QPI Bypass and CPU Socket Load Balancing

Feature Set N-ANL10

Platform

Napatech SmartNIC

Content Type

Feature Description

Capture Software Version

N-ANL10

In this chapter

On NUMA hosts, multi-CPU distribution of traffic can incur a performance penalty because only the NUMA node local to an accelerator benefits from direct data I/O to the L3 cache of the NUMA node. An expansion bus enables bonding two accelerators, ensuring local cache access.
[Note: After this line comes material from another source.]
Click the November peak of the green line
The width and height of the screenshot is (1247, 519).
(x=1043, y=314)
Note: This chapter only applies to the following :

The NT200C01 solution consisting of two NT100E3-1-PTP accelerators.
A pair of NT40A01-4×10/1-SLB accelerators.

QPI bypass concept

On modern Intel architecture NUMA hosts, two technologies have improved I/O performance significantly:

QuickPath Interconnect (QPI) provides fast connections between multiple processors and I/O hubs.
Direct Data I/O (DDIO) is an enhancement of DMA that allows data to be transferred directly between a device in a PCIe slot and the L3 cache of the processors local to the PCIe slot.

But writing from a device in a PCIe slot to memory on a remote NUMA node through QPI incurs latency in several ways:

The local L3 cache is polluted by data destined for the remote NUMA node.
The QPI itself causes latency.
The QPI memory write causes a flush of remote L3 cache lines (enforced by the cache coherency protocol).

To bypass the QPI and ensure local cache access, data destined for a remote NUMA node must be transferred to the accelerator local to that NUMA node before the PCIe bus. Some Napatech accelerators enables this through an expansion bus that allows two accelerators to be interconnected.

In the NT200C01 solution, two NT100E3-1-PTPs can be bonded as peers so that streams can be redirected to the peer accelerator.
A pair of NT40A01-4×10/1-SLB accelerators can be bonded in a master-slave configuration so that all frames received on the master accelerator is copied to the slave accelerator.